なぜなら、四季折々の季節限定メニューが変わるからだ。

春は鮎の塩焼き、夏はゴーヤチャンプル、秋はサンマの刺身、冬はホタテ。

どれも全部、原価を度外視したといっても過言ではない

超の付くおすすめ商品だ。必ず頼んだほうが良い。

 

この目玉商品の料理マニュアルが定期的に配られ、

アルバイトたちは誰に言われるからでもなく、

調理ができるようになって、メニュー解禁日のタイミングで厨房に立つ。

 

当時、僕はお店のスタッフたちとコミュニケーションを

少しでも取れればと思い、このマニュアルに手書きで

数行のメッセージを添えてアルバイトスタッフに手渡ししていた。

 

普段思っていることを何の気なしに書いた。

そんな記憶しかない。
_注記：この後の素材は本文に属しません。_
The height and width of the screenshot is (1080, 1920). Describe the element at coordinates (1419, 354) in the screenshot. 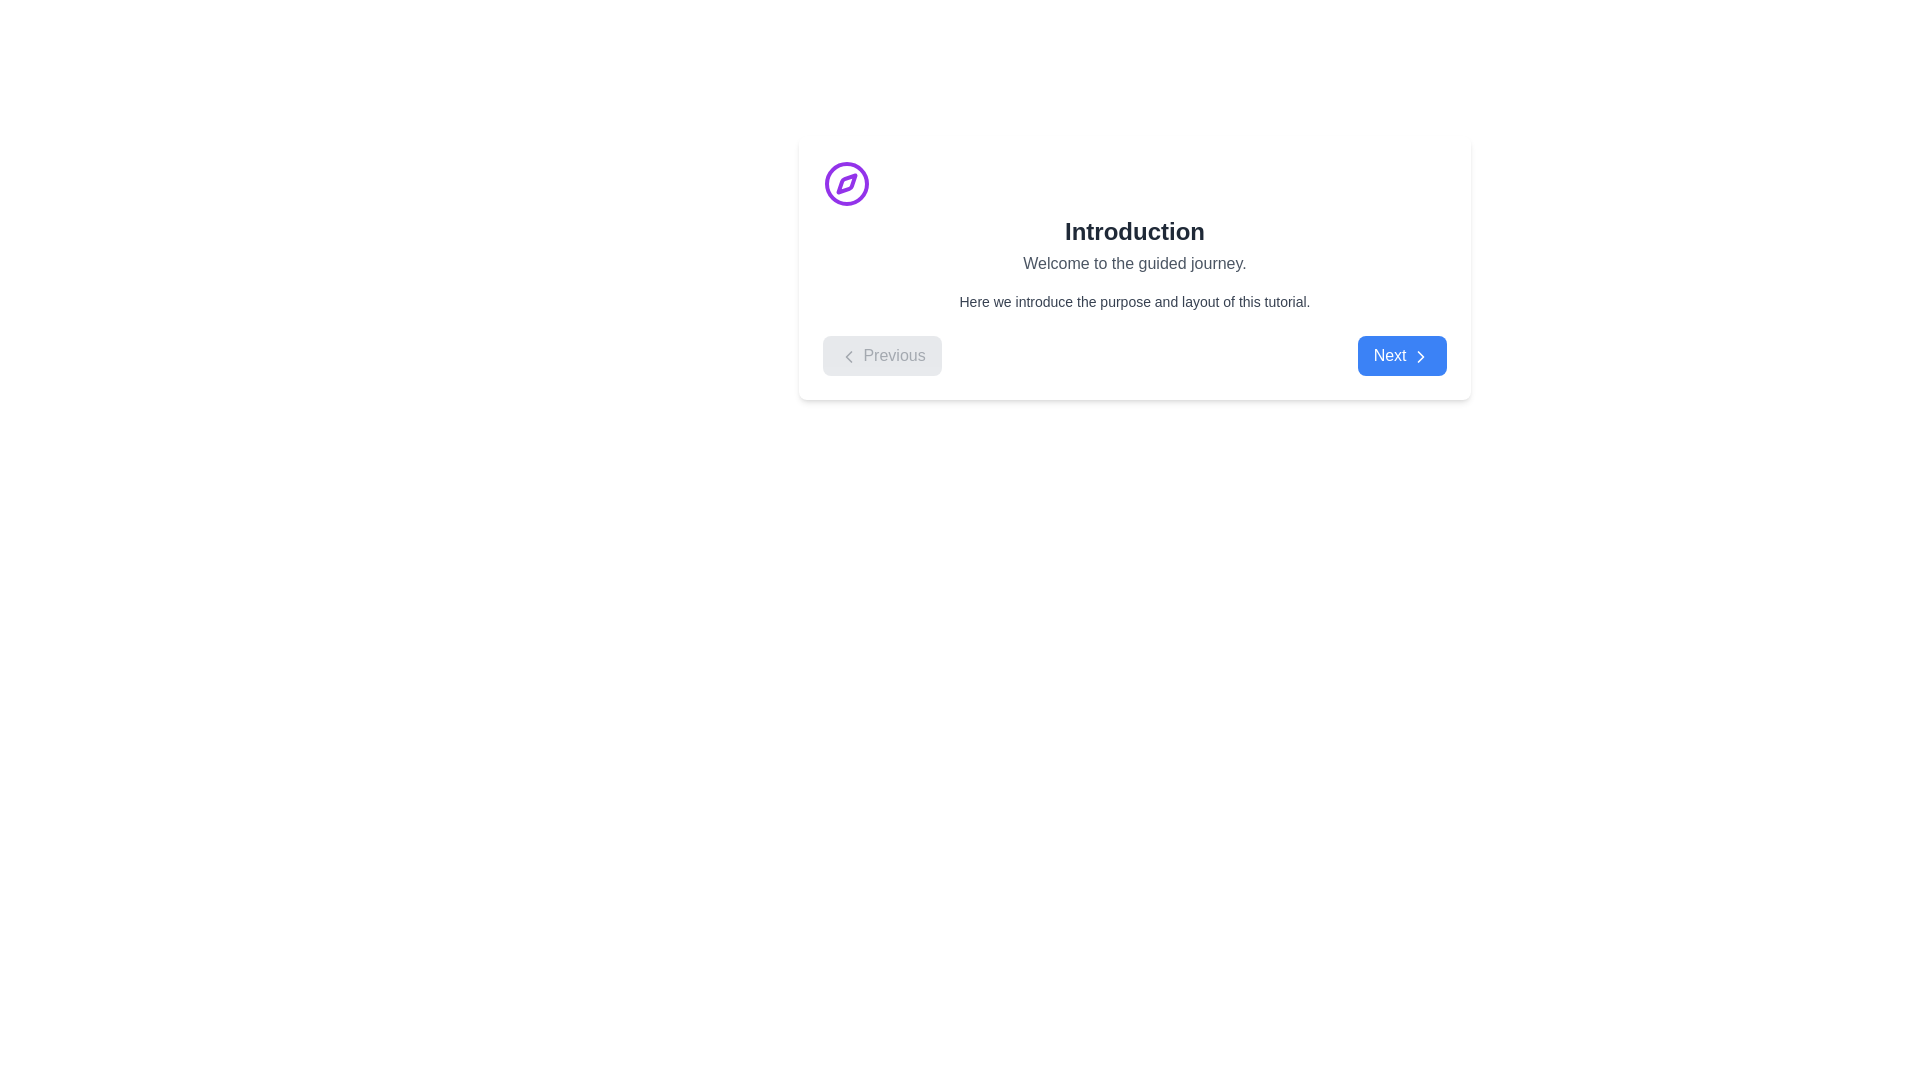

特に何かを意図して行ったわけではない。

賢い彼には、「その頭の良さをぜひ、お店をよくすることにも使ってほしい」

そんなメッセージだったと思う。

そう書いて、仕事を終えて店を出る彼にマニュアルを手渡して、

それを一瞥した彼は、家路についていった。

 

次の日、驚いた。

なぜか、シフトの時間よりも30分も早く彼はお店に来ている。

不思議に思った僕が声をかけると

「キッチン内の冷蔵庫の棚割りはこうすべきだ!」

と、手書きの決してきれいとは言えないが必死に考えて、考えた痕跡だろうか

消しゴムで何度も何度も消して、書いてした提案イラストを手渡された。

(ちなみに棚割りとは棚のどこに何をしまうかという商品や

 調理器具をしまって整理整頓する定位置を定めたもの)

 

人は、可能性を秘めている。それを引き出すのは他人だ。

過小評価するのでなく、最大限に承認し、可能性を引き出せる存在。

そういう人で私はあり続けたい。